(Set exercise): According to the text on keeping hens, why should children be taught to keep hens away from their faces?

(Source extract):
Hens don’t typically peck to be aggressive, but if you wear something shiny, they will peck at it. They may also try to peck freckles or eyeballs, so teach children to keep hens away from their faces.


  1. I learn so much about everything from your blog, Kristina. :)

    The part about checking with your city is definitely true. Where I live, there was a news story about two years ago about a couple who wanted to keep six chickens (I think) and maybe one rooster, but the city refused to allow it. I'm not even sure if the city (which I used to live in) allowed any chickens, but if they did, it was just two.

    Just another reason to want to live in the country. :) Of course, you probably need to check county regulations in some instances, too. While most probably don't have a problem with it, the county I live in is, while not completely urban, what you'd call "upper class" for the most part (or snobby) and they seem to regulate everything under the sun as well. Even regulating where you can park a boat or RV on your own property! (So, I'm sure they have some sort of regs on farm animals...)

  2. Great point about checking with the county, Liberty!

  3. Great post! Thanks so for the info. We just acquired a rooster and a hen and a coop from our neighbor last week, and I know nothing about chickens. So far, so good. What are out chances of letting the hen we have hatxh out chicks?

  4. Low Maintenance,some hens are better at that than others. Some are very "broody" - meaning they are protective and want to sit on even unfertilized eggs. Others have absolutely no interest in brooding. Most people I know with hens and roosters put fertilized eggs in an incubator.

  5. Our rooster crows 24/7 morning, noon, night, 2 am, 2 pm. His clock is broken.

(Extracted data):
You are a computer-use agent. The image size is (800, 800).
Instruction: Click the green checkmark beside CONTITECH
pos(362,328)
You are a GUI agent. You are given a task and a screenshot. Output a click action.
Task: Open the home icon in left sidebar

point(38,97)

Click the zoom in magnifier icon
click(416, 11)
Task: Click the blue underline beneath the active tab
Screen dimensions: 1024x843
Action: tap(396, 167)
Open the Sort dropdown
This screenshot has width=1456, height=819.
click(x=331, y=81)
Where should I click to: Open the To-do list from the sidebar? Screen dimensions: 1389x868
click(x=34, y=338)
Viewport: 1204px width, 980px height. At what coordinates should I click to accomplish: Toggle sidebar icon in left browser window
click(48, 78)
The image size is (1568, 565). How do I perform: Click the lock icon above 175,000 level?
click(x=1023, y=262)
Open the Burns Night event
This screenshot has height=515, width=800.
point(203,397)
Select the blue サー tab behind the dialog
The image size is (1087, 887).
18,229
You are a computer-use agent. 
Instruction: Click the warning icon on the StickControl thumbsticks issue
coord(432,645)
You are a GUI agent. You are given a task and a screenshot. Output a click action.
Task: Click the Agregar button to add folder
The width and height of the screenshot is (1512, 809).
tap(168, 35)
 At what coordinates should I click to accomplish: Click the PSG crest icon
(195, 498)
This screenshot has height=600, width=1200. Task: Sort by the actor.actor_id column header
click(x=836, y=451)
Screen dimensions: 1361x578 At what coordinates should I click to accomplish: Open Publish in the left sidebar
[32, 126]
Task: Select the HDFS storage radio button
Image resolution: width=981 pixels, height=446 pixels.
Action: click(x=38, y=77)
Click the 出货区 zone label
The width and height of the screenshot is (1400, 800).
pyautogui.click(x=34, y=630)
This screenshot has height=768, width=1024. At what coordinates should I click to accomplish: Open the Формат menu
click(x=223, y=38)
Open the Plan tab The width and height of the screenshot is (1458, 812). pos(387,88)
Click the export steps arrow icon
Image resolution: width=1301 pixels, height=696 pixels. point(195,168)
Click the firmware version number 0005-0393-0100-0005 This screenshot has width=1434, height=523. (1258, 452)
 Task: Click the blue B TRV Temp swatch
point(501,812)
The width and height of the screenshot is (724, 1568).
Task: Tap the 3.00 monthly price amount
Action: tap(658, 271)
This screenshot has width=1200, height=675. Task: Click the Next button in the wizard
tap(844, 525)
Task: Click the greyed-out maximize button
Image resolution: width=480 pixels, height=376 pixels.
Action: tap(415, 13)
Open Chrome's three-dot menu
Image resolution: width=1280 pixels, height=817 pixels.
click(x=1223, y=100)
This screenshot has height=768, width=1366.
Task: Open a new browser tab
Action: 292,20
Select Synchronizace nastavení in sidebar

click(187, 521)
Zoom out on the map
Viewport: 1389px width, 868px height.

(Reply to the exercise): Hens may try to peck at freckles or eyeballs.